By Sarah Lacy
Liberty Media threw Sirius XM a lifeline with an 11th hour $530 million loan. If Sirius’s beleaguered balance sheet didn’t tell you everything you’d need to know about how the negotiations went, the terms would. The initial loan of $280 million comes at a steep 15% interest rate, and Liberty will get 40% of the satellite radio company in the end. Liberty Media will also get two board seats, expected to be filled by Liberty chairman John Malone and chief executive Greg Maffei, who techies may remember from his short, ill-fated stint at Oracle.
In what may be the most disingenuous quote in a press release ever Maffei said, “We have been impressed with the company, its operations and management team.” Really? Because I see a company that concocted an unsustainable business model where people pay less than a dollar a day for content, while it pays out $100 million-a-year contracts to celebrity talent. I see a company growing its revenues in double digits that can’t even pay the minimums on its debt. I see a company that was too wrapped up in the ego of winning than proving a business model. And perhaps most dire, a company way too dependent on the auto industry for generating new subscribers.

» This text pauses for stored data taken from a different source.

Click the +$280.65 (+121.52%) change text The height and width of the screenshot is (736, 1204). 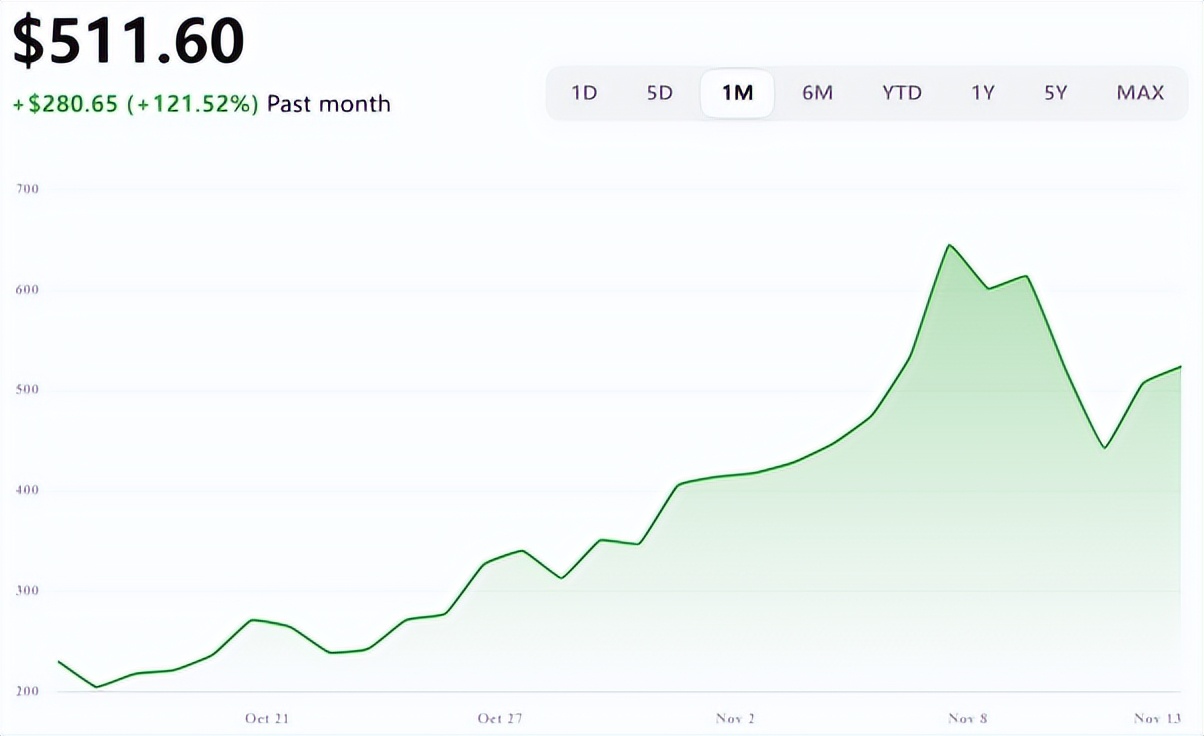(136, 104)
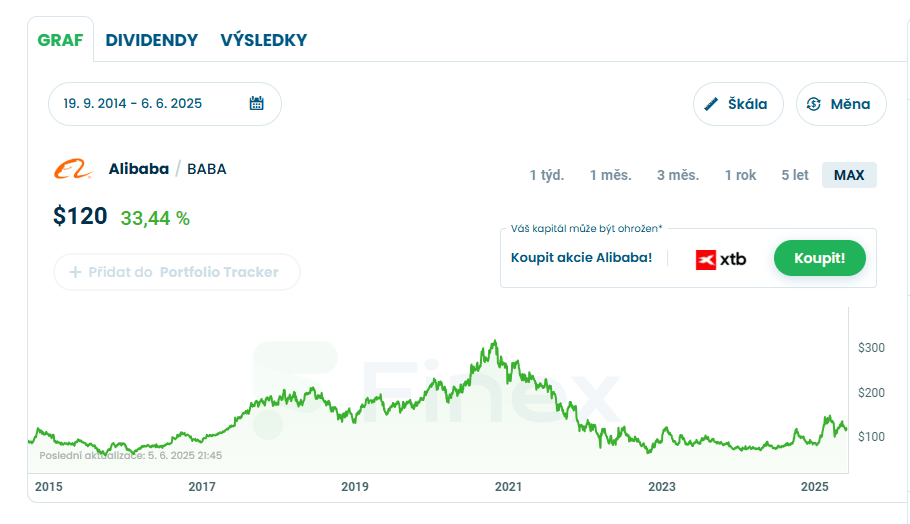
Task: Open the Škála scale options
Action: 738,104
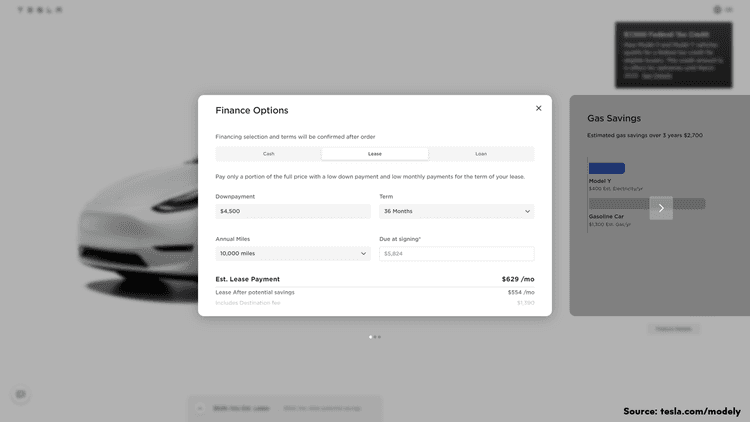This screenshot has height=422, width=750.
Task: Select the Lease financing tab
Action: click(375, 154)
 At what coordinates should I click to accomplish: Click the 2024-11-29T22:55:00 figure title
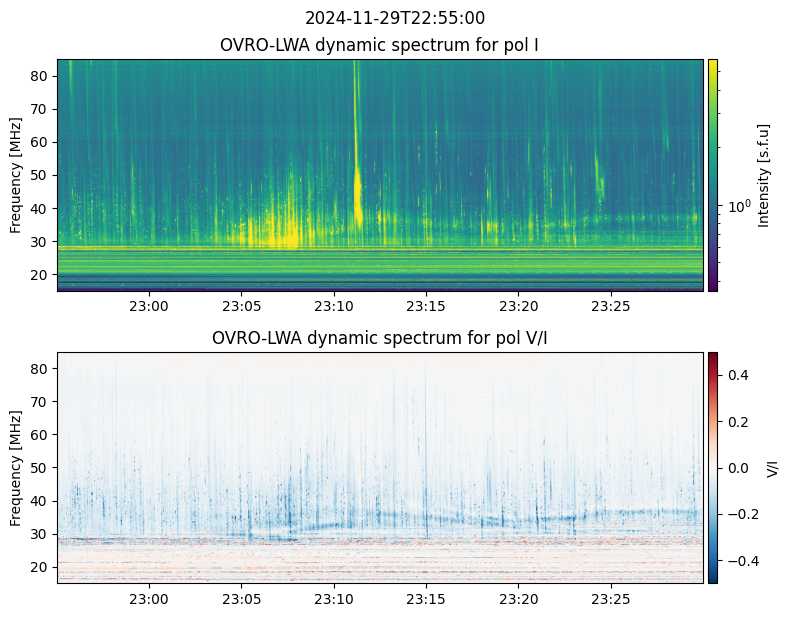(x=395, y=18)
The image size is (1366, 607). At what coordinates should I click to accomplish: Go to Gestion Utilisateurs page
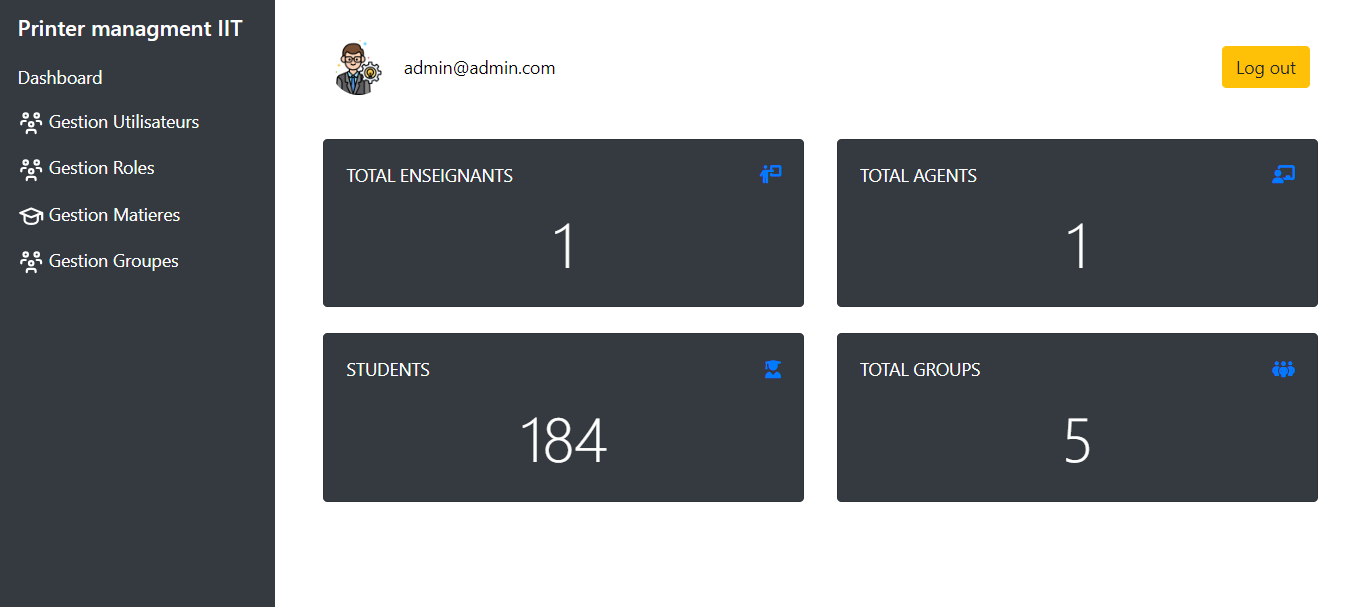point(124,122)
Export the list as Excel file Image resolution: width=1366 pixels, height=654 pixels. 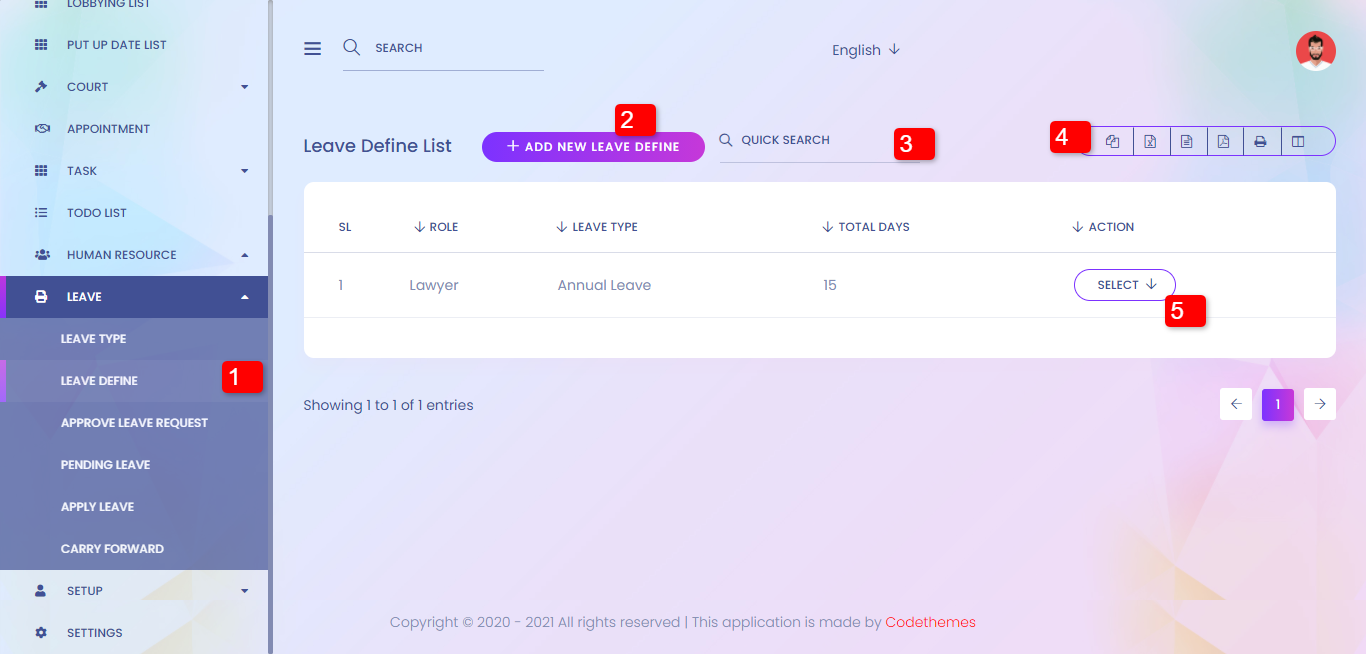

All that said, it was an advantageous deal for both parties. My criticisms aside, satellite radio can be a viable market, it’s just not as huge as its boosters thought five years ago. Once the debt and sky-high operating costs can be stripped out of the company, there’s arguably a nice business there for Liberty. Even one that might one day be spun off to another buyer. And even considering the waste, Liberty Media is essentially getting billions of dollars that went into building and evangelizing satellite radio for a bargain basement price. And Karmazin? Well he gets to keep his job one more day, which is more than 300,000 other people in tech can say.